Petrol ve gaz endüstrisi, özellikle düzenleyici kapasitenin sınırlı olduğu durumlarda, hükümet eylemini tamamlayıcı olarak oynayacağı kritik bir role sahiptir. Artan sayıda şirket, kendi operasyonlarından kaynaklanan metan emisyonlarını azaltmak, sağlam politika ve düzenlemeleri teşvik etmek ve daha şeffaf veriler sağlamak için aktif olarak çalışıyor. Bu şirketler, kendi operasyonlarındaki emisyonları hızla ele alabilir ve çabalarını faaliyette olmayan ortakları oldukları girişimlere genişleterek en iyi uygulamaların sektöre yayılmasına yardımcı olabilir. Bu, hükümetler tarafından hedeflenen birçok azaltma eylemini hızlandıracak ve küresel emisyonlarda yaklaşık %10’luk daha fazla azalma sağlayacaktır. Metan emisyonlarının kaynakları hakkında daha iyi ve daha şeffaf veriler, ülkeler ve şirketler üzerinde harekete geçmeleri için ek baskı oluşturuyor. Ölçüme dayalı emisyon raporlaması, hükümetlerin daha etkili düzenleme yapmasına yardımcı olur. Aynı zamanda tüketicilerin ve yatırımcıların en iyi performans gösterenleri belirlemelerine ve emisyon azaltma hedeflerini belirleme ve bunlara ulaşma konusunda şirketlerle birlikte çalışmasına olanak tanır. Özellikle uydulardan gelen izleme teknolojilerindeki ilerlemeler, bu alanda önemli bir gelişmedir. Teknoloji geliştikçe ve veri işleme daha çevik hale geldikçe, metan sızıntılarını saptayan erken uyarı sistemleri giderek daha uygulanabilir hale gelecektir. Bu tür güçlü araçlar, özellikle gözetim sistemlerinin zayıf olduğu ülkelerde zamanında harekete geçmeyi kolaylaştırabilir.
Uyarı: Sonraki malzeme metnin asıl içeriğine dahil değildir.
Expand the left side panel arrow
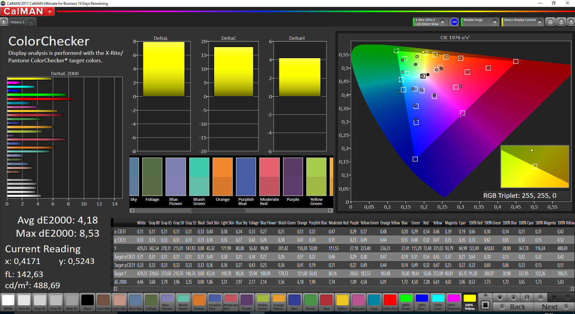The image size is (575, 314). pos(4,22)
Kömür söz konusu olduğunda, emisyonları düşürmenin en etkili yolu talebi düşürmeye odaklanmaktır. Ancak mevcut ve terkedilmiş madenlerdeki metan sızıntılarının daha iyi yönetilmesini teşvik etmek de önemlidir. 2050’ye Kadar Net Sıfır Emisyon Senaryosu kapsamında, küresel kömür arzı 2030 yılına kadar yarıdan fazla düşecek ve bu da fosil yakıt operasyonlarından kaynaklanan toplam metan emisyonlarını önemli ölçüde azaltacaktır. Metan taahhüdü olan tüm ülkeler bu yolu izlese, toplam emisyonlar %10’dan fazla düşecektir. Maden işletmecileri metandan daha fazla yararlanmak ve terk edilmiş sahalarından kaynaklanan emisyonları sınırlamak için adımlar atsalar, yakın vadede emisyonların %5’lik bir artışından kaçınılabilir.
Metan emisyonlarını ele almak için daha geniş bir koalisyona ihtiyaç var. Şu anda, fosil yakıt operasyonlarından kaynaklanan metan gazının yaklaşık %40’ı, emisyonları azaltmaya yönelik güçlü taahhütlerin halihazırda verilmiş olduğu ülkelerden kaynaklanmaktadır. Dolayısıyla, bu ülkeler kendi sınırları içinde metan emisyonlarıyla mücadele etmek için yukarıda sıralanan tüm stratejileri uygulasalar bile, yine de 2030 yılına kadar %75’lik bir azalma sağlanamayacaktır.
Son politikalar ve teknolojik gelişmeler iyimserlik için nedenler olsa da tüm ülkelerin ve işletmecilerin sorunu doğrudan çözmesinin zamanı gelmiştir.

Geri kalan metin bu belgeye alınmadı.